“How are Instagram employees in bed? I’d say they’re above average,” Kitty Lixo, an adult content creator and co-host of the Girls Gone Wireless podcast, tells me by phone earlier today.
Just 24 hours ago, a clip of Lixo on the podcast No Jumper went viral, in which she explained how she’s repeatedly gotten her Instagram account retrieved after it was shut down by the platform. It’s a problem that sex workers often deal with, regardless of the nature of what they post and say on the app, due to Instagram’s broad definitions of “sexual solicitation.” But Lixo, determined to keep the account she’s built, has repeatedly employed a rather resourceful method of recovery: sleeping with Instagram employees.
“When [I got shut out of my account] the first time, I submitted a request for support and waited two weeks,” she explains. “I didn’t hear anything back. I’m assuming they get thousands of those requests a day.” Coincidentally, however, she just so happened to be hooking up with a guy who worked for Instagram. When she told him about it, he said, “Oh, that’s fine. I can just put in a friends-and-family request for you from within the system.” With his help, she was able to get someone to review her case and eventually reinstate her account. As it turns out, her account had been flagged for sexual solicitation, which she suspects is because she previously had her OnlyFans account linked in a LinkTree in her bio.
“I’ve worked hard over the past couple of years to build up a following,” she continues. “I have almost 200,000 followers now, and it’s important because I feel like it gives you a level of credibility as far as being a creator goes.” While she doesn’t link out to her OnlyFans on her Instagram, she still finds it essential for promoting her work, her podcast and connecting with fellow creators.
Unfortunately, though, that wasn’t the only time she lost her account. In fact, it happened three more times — but by the time these shutdowns occurred, she was no longer seeing this particular employee. So, she got clever. “I knew that Facebook/Meta had a campus in Los Angeles, so I looked for people on LinkedIn who were in the L.A. area,” she says. “I’d find them on Instagram, and then I’d look at who they were following.”

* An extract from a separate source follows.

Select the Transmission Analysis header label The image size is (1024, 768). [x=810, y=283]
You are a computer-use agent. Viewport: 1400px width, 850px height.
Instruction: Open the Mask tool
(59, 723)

To her delight, she discovered that some of them were already following her or her podcast. “I’d just reach out to them [using either her podcast account or backup Instagram] and be like, ‘Hey, like, what’s up? We should hang out. What do you like about my podcast?” she says. She’d then meet up with them in person, and surprisingly, end up bonding with them. Though it was part of her plan to get her account back, she says the connections were genuine. “They’re really cool,” she says of the Instagram employees she met up with. “I probably would have had sex with them anyways.” She’s since hooked up with four people from Instagram who work in a variety of different departments.

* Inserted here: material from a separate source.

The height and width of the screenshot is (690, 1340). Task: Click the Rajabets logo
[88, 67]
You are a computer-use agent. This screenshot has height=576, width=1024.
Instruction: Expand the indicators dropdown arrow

While she didn’t initially tell them this was her plan, she says these employees are all fine with it now. “I actually had dinner with a guy yesterday. He was like, ‘I feel so used, but I’m not mad about it.’ I was never like, ‘One fuck equals one submission,’” she says, referring to Instagram’s employee system for submitting requests for account reviewal. “It was more like fucking and building a relationship with them and then asking them to do this for me. It’s nothing to them. All they have to do is submit a report.”
Overall, Lixo says it’s been a fun process for her to build relationships with these Instagram employees. “I personally like the shy, nerdy types of guys,” she explains. “And I’m not saying all Instagram employees are nerds, but they’re more on the introverted side. They’re great, and they’re really good in bed. They’re also really cool about having casual relationships.”

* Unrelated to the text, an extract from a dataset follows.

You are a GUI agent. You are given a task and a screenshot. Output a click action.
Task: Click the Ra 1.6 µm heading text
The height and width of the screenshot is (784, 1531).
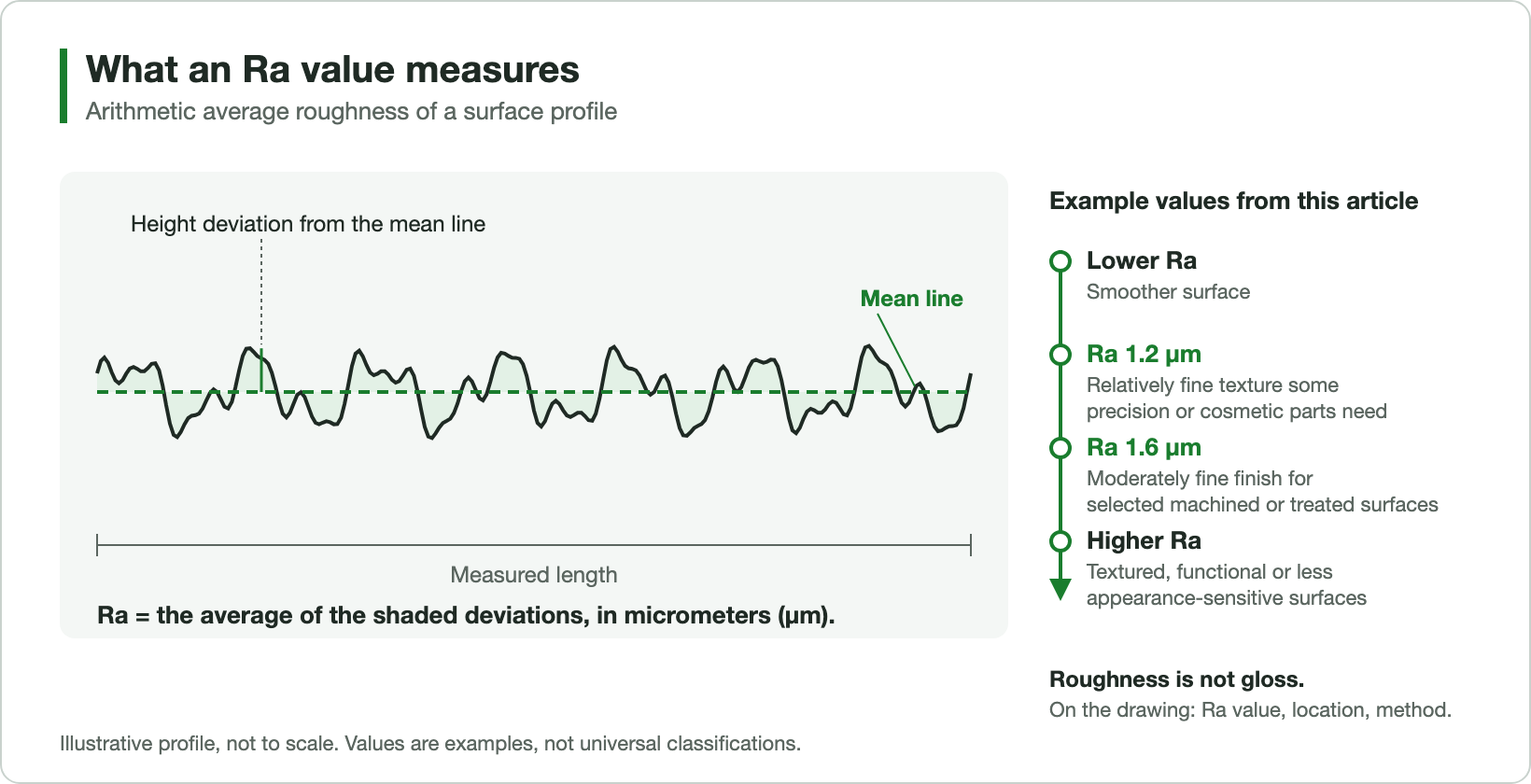pos(1144,448)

Although hooking up with Instagram employees has been a solid method for getting her Instagram back, she’s not saying everyone should pursue the same path. “I think what creators can draw from this is not to just fuck your way into it, but to understand how a process works and try to engineer your way around the rules,” she says. “So now that girls know how the review process works, maybe just make friends with guys from Instagram.”
Either way, she doesn’t regret a thing. When I ask if she’d go this route again if she ever loses her account in the future, she responds without hesitation: “One-hundred percent.”